Top of RECORDS TO PROCESS

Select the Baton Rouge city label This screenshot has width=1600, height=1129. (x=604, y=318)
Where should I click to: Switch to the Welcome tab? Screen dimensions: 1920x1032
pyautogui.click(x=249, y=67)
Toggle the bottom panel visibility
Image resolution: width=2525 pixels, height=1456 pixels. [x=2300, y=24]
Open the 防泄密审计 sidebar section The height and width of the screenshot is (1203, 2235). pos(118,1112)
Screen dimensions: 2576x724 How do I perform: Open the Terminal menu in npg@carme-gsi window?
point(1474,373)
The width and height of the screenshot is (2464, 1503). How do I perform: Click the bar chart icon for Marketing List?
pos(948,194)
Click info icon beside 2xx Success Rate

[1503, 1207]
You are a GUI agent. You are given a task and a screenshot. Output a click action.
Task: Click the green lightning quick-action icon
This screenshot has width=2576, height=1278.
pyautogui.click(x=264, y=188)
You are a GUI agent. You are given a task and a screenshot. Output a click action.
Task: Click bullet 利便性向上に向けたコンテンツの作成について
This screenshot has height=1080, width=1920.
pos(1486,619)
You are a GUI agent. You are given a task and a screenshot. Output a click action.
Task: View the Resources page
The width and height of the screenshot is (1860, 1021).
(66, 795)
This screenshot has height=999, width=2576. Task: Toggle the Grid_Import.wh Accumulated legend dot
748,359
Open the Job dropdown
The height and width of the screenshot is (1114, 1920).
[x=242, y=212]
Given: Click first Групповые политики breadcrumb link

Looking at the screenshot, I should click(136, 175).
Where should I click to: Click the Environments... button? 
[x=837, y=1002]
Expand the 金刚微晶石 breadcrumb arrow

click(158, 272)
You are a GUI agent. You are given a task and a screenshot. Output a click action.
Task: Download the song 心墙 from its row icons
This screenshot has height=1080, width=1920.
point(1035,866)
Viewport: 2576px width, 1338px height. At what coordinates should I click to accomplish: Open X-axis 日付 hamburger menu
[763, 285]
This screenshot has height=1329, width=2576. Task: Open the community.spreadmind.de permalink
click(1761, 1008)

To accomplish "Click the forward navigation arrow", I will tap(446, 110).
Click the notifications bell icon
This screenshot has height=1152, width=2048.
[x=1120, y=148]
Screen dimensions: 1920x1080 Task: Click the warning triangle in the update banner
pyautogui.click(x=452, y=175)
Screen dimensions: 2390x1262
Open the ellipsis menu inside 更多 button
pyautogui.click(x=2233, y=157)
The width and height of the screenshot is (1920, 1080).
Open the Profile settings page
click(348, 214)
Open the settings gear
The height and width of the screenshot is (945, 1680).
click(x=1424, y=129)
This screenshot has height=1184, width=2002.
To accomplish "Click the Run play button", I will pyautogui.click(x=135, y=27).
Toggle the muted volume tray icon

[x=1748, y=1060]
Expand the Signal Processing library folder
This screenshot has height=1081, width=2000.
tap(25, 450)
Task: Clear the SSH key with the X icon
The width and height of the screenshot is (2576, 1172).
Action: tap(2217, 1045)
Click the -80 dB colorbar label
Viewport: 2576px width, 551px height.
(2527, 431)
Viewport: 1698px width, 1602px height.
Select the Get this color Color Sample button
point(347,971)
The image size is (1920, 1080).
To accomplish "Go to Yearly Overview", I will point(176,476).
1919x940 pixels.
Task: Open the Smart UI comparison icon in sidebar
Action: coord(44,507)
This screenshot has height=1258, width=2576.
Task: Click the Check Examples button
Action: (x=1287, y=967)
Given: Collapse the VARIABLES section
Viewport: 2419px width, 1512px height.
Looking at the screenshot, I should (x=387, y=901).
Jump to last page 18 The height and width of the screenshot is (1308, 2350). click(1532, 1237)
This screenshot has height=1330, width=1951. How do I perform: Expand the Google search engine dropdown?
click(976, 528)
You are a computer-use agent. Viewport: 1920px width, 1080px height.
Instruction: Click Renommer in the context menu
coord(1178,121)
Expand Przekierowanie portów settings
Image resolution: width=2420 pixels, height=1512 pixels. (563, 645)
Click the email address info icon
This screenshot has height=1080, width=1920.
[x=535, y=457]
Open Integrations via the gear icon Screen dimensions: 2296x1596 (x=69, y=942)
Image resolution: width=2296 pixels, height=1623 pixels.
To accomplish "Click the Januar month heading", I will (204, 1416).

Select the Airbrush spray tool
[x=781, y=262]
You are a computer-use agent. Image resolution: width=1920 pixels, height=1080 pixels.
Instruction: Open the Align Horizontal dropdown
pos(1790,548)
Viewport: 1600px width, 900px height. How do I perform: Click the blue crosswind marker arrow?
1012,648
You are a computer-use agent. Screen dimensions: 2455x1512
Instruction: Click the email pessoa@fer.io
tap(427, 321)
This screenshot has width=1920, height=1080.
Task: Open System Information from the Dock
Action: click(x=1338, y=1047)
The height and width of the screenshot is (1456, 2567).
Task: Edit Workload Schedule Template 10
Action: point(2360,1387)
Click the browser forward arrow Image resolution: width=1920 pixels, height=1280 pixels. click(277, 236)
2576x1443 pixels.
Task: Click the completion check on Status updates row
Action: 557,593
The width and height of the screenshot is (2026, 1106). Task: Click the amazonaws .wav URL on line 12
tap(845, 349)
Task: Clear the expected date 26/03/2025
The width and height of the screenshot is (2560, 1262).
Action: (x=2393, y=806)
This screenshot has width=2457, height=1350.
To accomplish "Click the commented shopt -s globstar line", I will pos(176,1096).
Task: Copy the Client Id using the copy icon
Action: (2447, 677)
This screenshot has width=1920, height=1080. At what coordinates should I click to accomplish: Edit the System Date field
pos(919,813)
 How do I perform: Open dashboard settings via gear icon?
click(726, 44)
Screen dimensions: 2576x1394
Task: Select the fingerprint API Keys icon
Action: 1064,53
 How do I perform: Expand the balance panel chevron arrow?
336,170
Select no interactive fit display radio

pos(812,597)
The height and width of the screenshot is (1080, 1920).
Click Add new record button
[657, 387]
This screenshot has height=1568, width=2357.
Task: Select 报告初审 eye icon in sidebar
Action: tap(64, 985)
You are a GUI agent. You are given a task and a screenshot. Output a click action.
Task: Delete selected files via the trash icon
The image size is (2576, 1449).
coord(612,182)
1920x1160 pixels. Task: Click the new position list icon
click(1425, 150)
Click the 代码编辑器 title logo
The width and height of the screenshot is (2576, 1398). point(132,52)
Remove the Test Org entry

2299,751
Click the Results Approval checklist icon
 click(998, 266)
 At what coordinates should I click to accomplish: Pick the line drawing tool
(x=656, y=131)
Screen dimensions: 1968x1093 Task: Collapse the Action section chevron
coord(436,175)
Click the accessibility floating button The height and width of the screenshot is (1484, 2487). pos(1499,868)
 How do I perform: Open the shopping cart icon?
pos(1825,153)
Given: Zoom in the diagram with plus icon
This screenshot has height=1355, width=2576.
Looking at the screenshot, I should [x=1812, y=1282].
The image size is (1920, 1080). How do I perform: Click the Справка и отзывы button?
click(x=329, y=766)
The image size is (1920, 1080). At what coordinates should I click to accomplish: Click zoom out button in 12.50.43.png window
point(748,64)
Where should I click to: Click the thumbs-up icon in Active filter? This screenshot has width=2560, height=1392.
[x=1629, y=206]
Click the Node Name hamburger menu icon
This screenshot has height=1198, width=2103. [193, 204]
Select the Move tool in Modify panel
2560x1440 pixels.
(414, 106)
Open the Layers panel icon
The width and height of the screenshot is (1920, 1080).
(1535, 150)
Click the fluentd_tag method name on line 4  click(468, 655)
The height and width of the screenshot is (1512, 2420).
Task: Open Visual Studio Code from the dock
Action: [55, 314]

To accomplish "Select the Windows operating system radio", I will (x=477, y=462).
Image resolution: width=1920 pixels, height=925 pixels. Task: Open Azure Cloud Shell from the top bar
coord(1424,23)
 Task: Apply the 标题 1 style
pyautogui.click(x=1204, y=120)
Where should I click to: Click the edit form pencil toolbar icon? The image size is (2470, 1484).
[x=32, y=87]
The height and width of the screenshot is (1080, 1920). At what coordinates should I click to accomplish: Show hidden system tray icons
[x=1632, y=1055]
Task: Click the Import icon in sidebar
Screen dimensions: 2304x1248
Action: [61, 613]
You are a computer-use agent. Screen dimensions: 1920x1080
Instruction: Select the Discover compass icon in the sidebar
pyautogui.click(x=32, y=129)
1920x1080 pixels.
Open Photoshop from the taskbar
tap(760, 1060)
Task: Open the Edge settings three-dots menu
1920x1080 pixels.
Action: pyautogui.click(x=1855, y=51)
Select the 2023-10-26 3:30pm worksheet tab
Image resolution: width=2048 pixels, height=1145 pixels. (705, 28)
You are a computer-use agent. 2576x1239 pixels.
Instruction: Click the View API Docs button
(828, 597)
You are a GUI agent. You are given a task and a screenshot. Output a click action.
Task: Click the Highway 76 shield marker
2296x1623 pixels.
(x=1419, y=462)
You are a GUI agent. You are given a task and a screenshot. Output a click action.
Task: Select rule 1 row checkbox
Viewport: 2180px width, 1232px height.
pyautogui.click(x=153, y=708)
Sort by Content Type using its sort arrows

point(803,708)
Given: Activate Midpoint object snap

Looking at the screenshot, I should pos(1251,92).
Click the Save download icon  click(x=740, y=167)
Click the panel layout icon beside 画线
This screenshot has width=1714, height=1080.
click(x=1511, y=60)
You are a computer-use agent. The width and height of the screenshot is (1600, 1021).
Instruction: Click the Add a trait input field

Bottom of RECORDS TO PROCESS

With "Clear" as the search word, count the matching lines in the records and give the number alone.

2